Nurses unite under national child health plan

Flinders Nursing and Midwifery Associate Professor Julian Grant, who is also Vice-President of Maternal, Child and Family Health Nurses Australia (MCaFHNA).

Maternal, child and family health nurses provide the most accessible and freely available health services for vulnerable families in Australia. Now a comprehensive new set of national standards will enhance their ability to work with families in all states and territories to support the health and wellbeing of Australian children.

The new quality framework will not only define this work but provide the best platform for service delivery, says project leader Associate Professor Julian Grant, from the School of Nursing and Midwifery at Flinders University.

“Nurses don’t just give families information and weigh babies, we develop relationships with families and support them where and when they need us,” she says.

“Their core skills are enhancing growth and development, supporting maternal mental health, building parent capacity while providing information to support behavior and attitudinal change.“

Currently all maternal, child and family health nurses meet the Nursing and Midwifery Board of Australia (NMBA) Registered Nurse standards for practice. Some also meet the Registered Midwife standards for practice.

The National Standards of Practice for Maternal, Child and Family Health Nurses framework will help reduce the widening gap between less advantaged, developmentally vulnerable children in Australia, Associate Professor Grant says.

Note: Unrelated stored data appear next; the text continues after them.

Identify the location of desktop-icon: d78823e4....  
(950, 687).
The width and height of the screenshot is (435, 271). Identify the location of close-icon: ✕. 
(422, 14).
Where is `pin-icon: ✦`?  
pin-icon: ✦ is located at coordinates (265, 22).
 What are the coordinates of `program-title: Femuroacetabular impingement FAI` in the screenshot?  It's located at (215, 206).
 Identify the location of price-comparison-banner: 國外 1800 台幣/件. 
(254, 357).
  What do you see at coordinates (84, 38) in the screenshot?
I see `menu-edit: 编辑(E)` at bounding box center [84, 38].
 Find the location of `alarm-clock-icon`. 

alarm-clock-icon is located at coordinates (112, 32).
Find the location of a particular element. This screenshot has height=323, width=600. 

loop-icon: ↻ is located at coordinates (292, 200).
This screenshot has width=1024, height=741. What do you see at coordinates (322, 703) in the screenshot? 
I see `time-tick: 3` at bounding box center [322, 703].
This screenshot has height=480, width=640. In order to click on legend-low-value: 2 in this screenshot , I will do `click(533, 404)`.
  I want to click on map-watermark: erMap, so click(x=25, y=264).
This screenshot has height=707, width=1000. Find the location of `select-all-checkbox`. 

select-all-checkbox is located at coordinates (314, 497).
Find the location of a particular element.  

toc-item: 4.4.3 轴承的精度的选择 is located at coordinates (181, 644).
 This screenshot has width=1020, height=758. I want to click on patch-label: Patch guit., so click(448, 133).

“This is increasingly important when the number of children who are developmentally vulnerable at age five and living in the most disadvantaged areas is growing.

“More than one in 10 Australian children aged under five are vulnerable in some area of social, emotional or physical health at any time compared to less disadvantaged children.”

Professional nursing in the early years will help these children and their families, to achieve their developmental milestones in health, wellbeing and academic achievement.

Adjunct Professor Sally Brinkman, Head of Child Health Development and Education and Co-director of the Fraser Mustard Centre at Telethon Kids Institute, says: “In an increasingly difficult and complicated world, it is crucial that the maternal, child and family health workforce has a consistent set of standards across the country.

“Maternal and child health nurses are most often the first line of support for young families who are about to embark on the most important journey of their lives – raising their children,” Professor Brinkman says.

“A well trained, skilled and modern maternal, child and family health workforce is fundamental to support the health and wellbeing of our children; the future of our country.”

UniSA Emeritus Professor Dorothy Scott says the new framework is an important milestone in the proud history of the nursing profession in Australia.

“These national standards are a blueprint for providing the highest standard of maternal, child and family health nursing to all children in our land.”

The National Standards of Practice for Maternal, Child and Family Health Nurses in Australia will be launched at the biennial Maternal Child and Family Health Nurses Conference at The Peninsular, Docklands in Melbourne today (Friday 2 June).

The framework was developed in collaboration with nurses and nursing bodies, the industry and community with funding from Maternal, Child and Family Health Nurses Australia (MCaFHNA), Gymbaroo Australia and Flinders University.

Associate Professor Grant says the research included an international review of child and family health nursing practices and key elements from existing state based standards to inform draft standards.

These were then reviewed by industry, community and the professions through a qualitative online survey. The resulting draft was then tested using a modified Delphi survey for maternal, child and family health nurses and reached a 97.8% consensus on the proposed framework.

Others in the research team were Creina Mitchell (Griffith University), Lesley Cuthbertson (Flinders University), Sarah Fraser (Aboriginal Health Council of South Australia) and Lola Bishop (Flinders).